==== RECORDS FOR THIS EXERCISE

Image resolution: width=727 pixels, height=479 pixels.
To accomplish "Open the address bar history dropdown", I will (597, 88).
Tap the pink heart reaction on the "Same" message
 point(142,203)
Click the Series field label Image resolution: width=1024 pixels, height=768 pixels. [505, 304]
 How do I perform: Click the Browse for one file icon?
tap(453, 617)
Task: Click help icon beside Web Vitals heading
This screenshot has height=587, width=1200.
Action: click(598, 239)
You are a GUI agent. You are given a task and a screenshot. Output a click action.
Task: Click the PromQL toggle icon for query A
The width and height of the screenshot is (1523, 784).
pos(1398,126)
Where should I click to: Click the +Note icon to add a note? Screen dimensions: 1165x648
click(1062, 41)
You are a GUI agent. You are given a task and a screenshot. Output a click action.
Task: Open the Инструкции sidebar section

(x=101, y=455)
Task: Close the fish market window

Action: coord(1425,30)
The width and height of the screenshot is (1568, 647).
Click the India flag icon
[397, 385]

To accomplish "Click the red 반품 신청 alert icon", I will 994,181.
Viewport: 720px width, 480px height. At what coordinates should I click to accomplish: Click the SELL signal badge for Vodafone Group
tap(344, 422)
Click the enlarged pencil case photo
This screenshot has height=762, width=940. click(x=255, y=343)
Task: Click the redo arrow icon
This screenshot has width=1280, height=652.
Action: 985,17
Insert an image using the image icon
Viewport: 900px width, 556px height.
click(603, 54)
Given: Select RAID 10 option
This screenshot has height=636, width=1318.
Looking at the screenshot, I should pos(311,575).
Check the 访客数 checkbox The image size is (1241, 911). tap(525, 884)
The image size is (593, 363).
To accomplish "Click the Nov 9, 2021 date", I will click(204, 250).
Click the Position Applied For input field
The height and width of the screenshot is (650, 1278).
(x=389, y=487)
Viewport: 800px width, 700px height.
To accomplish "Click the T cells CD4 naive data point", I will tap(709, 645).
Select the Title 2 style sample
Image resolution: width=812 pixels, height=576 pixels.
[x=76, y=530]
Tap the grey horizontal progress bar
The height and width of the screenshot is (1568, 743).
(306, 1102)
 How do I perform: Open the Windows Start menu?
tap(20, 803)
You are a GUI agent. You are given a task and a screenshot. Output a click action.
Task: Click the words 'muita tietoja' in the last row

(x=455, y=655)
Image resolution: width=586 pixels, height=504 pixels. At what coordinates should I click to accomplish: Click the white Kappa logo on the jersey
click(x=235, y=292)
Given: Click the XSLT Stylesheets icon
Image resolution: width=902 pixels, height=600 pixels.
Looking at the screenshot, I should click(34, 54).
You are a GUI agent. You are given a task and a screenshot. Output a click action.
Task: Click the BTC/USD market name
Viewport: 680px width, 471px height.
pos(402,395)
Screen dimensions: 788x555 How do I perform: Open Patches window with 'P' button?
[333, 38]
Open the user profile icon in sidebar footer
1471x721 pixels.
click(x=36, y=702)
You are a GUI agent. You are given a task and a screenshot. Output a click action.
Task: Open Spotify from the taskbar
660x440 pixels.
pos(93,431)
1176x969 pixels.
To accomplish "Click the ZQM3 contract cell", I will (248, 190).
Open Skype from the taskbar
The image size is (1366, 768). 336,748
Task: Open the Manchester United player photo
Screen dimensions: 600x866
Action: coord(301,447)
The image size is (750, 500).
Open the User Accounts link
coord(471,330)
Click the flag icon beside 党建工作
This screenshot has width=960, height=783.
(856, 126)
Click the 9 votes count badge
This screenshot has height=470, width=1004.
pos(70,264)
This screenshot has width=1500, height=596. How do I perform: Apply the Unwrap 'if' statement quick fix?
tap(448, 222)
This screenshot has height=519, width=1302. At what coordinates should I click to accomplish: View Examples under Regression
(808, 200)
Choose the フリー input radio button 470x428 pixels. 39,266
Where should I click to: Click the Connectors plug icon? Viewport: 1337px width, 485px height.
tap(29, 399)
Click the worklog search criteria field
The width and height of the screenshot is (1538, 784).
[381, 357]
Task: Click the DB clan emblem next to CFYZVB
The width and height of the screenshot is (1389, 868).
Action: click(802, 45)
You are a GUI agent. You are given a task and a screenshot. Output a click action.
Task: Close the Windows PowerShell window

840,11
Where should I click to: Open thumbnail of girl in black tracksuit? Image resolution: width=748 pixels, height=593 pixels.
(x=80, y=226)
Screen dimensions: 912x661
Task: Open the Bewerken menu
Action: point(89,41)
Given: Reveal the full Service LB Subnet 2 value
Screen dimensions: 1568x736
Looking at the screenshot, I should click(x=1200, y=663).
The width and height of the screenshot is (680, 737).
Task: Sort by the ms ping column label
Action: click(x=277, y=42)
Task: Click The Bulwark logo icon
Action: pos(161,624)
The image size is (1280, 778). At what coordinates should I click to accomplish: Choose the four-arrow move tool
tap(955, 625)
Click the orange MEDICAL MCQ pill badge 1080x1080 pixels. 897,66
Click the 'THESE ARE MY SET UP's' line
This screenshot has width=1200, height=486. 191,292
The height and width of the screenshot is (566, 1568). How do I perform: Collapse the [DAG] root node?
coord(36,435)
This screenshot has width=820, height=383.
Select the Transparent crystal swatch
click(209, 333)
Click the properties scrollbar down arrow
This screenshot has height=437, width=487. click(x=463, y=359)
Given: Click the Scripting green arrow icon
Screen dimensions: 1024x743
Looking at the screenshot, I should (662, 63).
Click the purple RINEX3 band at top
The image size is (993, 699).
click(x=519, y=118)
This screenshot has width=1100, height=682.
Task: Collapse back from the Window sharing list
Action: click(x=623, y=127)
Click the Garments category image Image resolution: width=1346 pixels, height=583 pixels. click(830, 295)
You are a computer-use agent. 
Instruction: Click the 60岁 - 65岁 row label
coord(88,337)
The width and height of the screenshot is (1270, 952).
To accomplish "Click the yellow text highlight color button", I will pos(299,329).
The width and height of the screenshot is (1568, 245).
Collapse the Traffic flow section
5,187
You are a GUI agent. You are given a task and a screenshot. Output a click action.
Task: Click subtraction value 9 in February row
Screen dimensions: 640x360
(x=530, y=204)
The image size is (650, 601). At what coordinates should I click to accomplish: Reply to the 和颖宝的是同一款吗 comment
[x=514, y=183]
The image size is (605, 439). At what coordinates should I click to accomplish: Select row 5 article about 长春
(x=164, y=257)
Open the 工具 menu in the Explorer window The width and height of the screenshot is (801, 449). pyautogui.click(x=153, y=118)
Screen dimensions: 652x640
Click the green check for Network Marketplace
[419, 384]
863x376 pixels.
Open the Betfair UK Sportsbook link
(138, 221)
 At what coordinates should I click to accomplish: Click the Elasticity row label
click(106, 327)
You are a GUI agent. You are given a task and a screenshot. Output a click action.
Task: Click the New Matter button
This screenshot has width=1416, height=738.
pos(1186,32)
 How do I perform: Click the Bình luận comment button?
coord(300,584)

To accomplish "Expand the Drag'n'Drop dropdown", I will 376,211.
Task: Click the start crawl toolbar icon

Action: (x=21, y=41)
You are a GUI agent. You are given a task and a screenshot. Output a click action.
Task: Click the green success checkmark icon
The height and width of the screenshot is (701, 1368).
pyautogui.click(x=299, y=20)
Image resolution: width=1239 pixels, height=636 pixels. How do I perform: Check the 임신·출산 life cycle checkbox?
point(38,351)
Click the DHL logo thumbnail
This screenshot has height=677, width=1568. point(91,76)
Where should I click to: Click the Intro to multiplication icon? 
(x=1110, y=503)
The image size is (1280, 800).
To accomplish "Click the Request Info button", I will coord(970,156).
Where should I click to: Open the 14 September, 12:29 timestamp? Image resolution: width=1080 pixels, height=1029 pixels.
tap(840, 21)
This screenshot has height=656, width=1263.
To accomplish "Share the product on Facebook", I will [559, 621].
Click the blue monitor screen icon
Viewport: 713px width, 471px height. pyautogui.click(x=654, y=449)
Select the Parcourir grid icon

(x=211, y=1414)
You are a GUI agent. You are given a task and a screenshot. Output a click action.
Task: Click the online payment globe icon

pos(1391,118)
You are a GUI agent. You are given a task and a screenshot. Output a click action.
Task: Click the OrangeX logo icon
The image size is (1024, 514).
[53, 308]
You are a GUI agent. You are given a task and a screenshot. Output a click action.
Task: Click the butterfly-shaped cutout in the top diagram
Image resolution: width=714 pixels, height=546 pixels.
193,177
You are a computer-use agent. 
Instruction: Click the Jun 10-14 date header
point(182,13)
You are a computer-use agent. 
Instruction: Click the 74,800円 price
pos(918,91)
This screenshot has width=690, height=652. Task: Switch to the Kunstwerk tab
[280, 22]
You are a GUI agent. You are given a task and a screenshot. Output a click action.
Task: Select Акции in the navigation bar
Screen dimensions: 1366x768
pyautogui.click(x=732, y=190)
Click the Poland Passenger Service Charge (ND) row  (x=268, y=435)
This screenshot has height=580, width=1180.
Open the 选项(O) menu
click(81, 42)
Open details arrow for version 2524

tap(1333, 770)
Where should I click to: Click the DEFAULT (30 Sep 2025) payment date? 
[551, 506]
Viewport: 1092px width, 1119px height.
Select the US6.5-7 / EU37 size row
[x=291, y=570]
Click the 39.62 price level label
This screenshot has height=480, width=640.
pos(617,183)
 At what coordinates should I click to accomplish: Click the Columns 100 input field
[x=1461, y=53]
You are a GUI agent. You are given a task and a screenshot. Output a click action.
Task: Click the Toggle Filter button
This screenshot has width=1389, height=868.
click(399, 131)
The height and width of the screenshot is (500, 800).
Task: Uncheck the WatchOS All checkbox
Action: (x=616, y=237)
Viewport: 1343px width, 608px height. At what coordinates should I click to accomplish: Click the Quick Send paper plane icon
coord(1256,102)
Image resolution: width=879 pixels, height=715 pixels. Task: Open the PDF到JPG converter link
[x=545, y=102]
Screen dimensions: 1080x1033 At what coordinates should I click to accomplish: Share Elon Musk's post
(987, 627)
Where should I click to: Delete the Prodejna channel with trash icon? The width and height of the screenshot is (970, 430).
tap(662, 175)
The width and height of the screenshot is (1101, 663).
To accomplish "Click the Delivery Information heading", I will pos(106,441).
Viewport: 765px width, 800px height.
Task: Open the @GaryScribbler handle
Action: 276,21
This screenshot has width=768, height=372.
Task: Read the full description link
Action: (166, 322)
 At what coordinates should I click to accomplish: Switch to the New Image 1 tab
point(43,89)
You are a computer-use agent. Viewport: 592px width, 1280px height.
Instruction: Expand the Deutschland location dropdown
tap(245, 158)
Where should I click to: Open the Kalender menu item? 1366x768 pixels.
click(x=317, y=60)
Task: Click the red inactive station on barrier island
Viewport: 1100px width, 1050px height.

========

• **YOUR OBJECTIVE**:
Set down, from the entries above, exactly the lines from the one with "Elasticity row label" up to and including the one with "Task: Click the green success checkmark icon", and no other lines.

• **PROBLEM SOLUTION**:
 At what coordinates should I click to accomplish: Click the Elasticity row label
click(106, 327)
You are a GUI agent. You are given a task and a screenshot. Output a click action.
Task: Click the New Matter button
This screenshot has width=1416, height=738.
pos(1186,32)
 How do I perform: Click the Bình luận comment button?
coord(300,584)

To accomplish "Expand the Drag'n'Drop dropdown", I will 376,211.
Task: Click the start crawl toolbar icon

Action: (x=21, y=41)
You are a GUI agent. You are given a task and a screenshot. Output a click action.
Task: Click the green success checkmark icon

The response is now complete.